Task statement: Scale the data from the line with "Image resolution: width=576" up to and including the line with "click(x=1229, y=791)", and rewrite every line, requests included. Multiply each coordinate in the answers by 2.5 and round to a whole number, with halves going up.

%%

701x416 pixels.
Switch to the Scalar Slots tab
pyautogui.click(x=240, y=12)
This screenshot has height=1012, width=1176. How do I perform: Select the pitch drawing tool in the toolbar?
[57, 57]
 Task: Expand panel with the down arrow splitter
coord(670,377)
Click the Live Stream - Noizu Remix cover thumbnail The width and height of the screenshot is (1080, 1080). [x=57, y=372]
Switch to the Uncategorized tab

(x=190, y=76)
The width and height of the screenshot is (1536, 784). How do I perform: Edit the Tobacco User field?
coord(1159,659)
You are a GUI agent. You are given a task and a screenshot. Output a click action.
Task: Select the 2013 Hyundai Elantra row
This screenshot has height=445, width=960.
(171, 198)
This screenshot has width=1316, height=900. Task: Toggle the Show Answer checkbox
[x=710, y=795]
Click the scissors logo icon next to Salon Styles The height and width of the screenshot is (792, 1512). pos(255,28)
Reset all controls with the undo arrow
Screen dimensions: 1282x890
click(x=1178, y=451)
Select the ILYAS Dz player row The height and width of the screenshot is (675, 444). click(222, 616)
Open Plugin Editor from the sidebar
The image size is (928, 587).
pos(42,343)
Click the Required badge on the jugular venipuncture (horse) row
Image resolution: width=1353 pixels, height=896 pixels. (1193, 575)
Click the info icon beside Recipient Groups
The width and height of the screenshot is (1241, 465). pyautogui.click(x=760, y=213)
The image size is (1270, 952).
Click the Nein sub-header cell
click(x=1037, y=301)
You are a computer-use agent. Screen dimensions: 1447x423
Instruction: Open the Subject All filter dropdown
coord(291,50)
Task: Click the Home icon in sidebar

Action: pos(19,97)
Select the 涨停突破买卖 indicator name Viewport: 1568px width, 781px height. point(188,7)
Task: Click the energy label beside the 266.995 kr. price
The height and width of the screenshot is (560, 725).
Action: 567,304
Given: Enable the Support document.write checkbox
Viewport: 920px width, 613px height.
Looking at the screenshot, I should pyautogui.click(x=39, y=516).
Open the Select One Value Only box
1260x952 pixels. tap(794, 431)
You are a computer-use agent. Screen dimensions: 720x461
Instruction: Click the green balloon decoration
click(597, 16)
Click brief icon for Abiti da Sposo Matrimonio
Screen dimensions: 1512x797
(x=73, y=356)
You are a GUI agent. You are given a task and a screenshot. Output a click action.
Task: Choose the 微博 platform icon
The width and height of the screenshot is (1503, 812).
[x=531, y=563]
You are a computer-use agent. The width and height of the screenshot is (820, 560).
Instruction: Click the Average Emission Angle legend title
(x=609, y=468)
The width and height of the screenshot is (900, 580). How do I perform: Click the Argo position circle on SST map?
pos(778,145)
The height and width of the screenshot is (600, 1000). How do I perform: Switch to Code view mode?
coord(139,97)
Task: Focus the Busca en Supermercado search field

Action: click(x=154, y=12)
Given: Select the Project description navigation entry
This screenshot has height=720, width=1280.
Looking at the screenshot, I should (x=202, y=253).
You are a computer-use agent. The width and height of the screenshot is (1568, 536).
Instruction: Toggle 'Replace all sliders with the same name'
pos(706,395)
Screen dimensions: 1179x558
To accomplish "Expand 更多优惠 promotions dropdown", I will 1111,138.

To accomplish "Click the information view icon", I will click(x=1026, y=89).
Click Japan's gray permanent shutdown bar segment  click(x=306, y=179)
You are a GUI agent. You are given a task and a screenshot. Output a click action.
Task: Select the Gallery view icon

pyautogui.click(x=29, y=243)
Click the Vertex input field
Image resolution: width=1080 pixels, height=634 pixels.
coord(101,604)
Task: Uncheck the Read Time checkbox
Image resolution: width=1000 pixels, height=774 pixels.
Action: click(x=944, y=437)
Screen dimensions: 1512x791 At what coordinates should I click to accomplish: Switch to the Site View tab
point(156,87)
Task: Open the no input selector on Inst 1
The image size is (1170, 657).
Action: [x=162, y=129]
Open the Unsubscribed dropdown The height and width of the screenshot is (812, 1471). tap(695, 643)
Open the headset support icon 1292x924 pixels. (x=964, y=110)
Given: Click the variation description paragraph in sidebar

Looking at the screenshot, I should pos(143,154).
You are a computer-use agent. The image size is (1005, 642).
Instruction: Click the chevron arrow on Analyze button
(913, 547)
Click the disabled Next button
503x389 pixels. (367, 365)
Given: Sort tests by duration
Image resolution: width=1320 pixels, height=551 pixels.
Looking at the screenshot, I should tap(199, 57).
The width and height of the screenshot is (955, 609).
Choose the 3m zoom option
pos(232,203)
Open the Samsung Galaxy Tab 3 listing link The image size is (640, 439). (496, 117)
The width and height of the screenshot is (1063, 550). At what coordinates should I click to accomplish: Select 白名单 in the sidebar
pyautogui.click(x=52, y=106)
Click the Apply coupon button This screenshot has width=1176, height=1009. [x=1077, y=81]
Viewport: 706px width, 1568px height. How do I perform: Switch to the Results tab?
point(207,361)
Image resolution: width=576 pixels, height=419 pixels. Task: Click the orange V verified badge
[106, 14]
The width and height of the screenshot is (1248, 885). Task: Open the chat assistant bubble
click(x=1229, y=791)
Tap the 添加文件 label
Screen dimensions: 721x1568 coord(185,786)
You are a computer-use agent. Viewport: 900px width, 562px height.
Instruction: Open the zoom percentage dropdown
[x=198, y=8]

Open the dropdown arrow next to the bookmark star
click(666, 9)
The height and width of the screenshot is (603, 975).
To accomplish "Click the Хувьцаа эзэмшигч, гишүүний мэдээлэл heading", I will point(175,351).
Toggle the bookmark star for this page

%%

Written answer:
Image resolution: width=576 pixels, height=419 pixels. Task: Click the orange V verified badge
[265, 35]
The width and height of the screenshot is (1248, 885). Task: Open the chat assistant bubble
click(x=3073, y=1978)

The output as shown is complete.